(Activity)
Using the entries below, output each line exactly from the first through the one that contains "You are a computer-use agent. Screen".

(Extracted entries)
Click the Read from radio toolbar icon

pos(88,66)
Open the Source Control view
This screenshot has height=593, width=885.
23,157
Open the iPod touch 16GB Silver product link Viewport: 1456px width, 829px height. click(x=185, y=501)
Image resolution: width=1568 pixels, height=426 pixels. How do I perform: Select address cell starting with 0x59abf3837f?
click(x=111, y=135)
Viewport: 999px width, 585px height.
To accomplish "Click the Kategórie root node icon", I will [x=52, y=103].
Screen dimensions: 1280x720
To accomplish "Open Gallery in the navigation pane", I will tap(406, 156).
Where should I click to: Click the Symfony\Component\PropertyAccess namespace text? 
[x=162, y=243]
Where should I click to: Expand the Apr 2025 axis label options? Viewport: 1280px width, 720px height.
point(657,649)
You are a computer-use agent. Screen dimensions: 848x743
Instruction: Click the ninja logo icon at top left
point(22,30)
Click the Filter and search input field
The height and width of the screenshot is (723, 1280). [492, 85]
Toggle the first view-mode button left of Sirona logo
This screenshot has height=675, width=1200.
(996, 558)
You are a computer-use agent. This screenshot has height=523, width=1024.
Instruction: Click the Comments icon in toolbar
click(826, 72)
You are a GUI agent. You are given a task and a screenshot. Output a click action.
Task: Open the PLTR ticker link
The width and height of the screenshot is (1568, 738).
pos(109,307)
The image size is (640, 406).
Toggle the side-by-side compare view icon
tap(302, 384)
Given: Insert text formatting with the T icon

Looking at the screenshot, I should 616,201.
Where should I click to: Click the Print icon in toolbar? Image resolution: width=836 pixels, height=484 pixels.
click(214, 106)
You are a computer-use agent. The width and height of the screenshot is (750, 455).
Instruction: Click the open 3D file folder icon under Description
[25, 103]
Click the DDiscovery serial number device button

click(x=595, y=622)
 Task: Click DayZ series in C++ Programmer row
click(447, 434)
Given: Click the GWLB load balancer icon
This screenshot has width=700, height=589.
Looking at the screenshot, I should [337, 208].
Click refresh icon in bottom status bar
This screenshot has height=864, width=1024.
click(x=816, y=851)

(Finished exercise)
Click the Read from radio toolbar icon

pos(88,66)
Open the Source Control view
This screenshot has height=593, width=885.
23,157
Open the iPod touch 16GB Silver product link Viewport: 1456px width, 829px height. click(x=185, y=501)
Image resolution: width=1568 pixels, height=426 pixels. How do I perform: Select address cell starting with 0x59abf3837f?
click(x=111, y=135)
Viewport: 999px width, 585px height.
To accomplish "Click the Kategórie root node icon", I will [x=52, y=103].
Screen dimensions: 1280x720
To accomplish "Open Gallery in the navigation pane", I will tap(406, 156).
Where should I click to: Click the Symfony\Component\PropertyAccess namespace text? 
[x=162, y=243]
Where should I click to: Expand the Apr 2025 axis label options? Viewport: 1280px width, 720px height.
point(657,649)
You are a computer-use agent. Screen dimensions: 848x743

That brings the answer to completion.